━━ DATASET RECORDS

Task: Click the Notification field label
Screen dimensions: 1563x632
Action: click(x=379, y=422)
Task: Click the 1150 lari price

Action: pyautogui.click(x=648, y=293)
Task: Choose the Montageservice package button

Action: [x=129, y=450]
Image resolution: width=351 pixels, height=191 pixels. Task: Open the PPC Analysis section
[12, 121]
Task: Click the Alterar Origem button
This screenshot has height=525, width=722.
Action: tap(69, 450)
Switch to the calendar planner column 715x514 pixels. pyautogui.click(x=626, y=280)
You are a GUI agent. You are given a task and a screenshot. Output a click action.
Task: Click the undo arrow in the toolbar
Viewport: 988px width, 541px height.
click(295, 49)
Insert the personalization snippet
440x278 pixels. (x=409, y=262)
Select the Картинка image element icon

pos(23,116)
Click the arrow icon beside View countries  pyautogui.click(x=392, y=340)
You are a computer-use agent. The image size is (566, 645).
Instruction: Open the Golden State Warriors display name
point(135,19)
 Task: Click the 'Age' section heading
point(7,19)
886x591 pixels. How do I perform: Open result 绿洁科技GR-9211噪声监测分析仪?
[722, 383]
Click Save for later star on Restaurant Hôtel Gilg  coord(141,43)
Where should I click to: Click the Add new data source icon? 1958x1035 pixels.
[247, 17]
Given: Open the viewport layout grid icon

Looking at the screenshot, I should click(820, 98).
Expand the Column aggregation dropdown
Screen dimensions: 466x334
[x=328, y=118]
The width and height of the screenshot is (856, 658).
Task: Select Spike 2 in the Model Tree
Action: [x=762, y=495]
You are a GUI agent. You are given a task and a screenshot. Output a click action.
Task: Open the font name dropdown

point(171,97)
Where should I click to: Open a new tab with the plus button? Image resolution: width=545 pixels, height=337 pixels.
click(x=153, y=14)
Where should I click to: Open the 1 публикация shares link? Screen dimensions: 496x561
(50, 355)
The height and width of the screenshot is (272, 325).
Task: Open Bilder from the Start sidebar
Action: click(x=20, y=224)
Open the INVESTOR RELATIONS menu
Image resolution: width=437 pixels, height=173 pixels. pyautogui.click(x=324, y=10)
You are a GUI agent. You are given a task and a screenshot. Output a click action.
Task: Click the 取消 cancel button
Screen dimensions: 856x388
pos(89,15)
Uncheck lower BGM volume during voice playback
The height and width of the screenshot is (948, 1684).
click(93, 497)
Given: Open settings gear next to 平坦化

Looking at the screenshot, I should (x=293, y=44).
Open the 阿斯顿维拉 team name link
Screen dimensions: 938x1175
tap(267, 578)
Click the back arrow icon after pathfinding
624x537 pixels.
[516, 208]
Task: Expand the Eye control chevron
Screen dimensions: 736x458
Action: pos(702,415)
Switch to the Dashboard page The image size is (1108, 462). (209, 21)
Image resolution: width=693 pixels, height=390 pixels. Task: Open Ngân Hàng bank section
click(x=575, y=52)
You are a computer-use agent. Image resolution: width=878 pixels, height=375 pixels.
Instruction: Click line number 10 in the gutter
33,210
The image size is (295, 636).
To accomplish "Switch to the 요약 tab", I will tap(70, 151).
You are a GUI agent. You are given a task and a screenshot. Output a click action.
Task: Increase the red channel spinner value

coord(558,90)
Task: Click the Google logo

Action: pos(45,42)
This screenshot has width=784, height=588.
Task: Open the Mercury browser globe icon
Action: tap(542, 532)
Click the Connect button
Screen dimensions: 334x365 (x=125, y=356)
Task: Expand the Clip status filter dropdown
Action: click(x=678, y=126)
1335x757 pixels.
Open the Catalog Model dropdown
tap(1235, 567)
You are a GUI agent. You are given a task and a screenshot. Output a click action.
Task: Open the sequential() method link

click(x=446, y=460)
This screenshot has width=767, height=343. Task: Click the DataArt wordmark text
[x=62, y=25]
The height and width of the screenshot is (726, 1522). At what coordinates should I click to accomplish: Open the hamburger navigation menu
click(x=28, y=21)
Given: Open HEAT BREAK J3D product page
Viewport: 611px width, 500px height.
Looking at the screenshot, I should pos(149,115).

━━━━

**REQUEST:** Copy out the part that opens with the line containing "Switch to the Dashboard" and closes with the line containing "will tap(70, 151).", and in it swap "gutter" for "margin". Leave all other text unchanged.

**TASK ANSWER:**
Switch to the Dashboard page The image size is (1108, 462). (209, 21)
Image resolution: width=693 pixels, height=390 pixels. Task: Open Ngân Hàng bank section
click(x=575, y=52)
You are a computer-use agent. Image resolution: width=878 pixels, height=375 pixels.
Instruction: Click line number 10 in the margin
33,210
The image size is (295, 636).
To accomplish "Switch to the 요약 tab", I will tap(70, 151).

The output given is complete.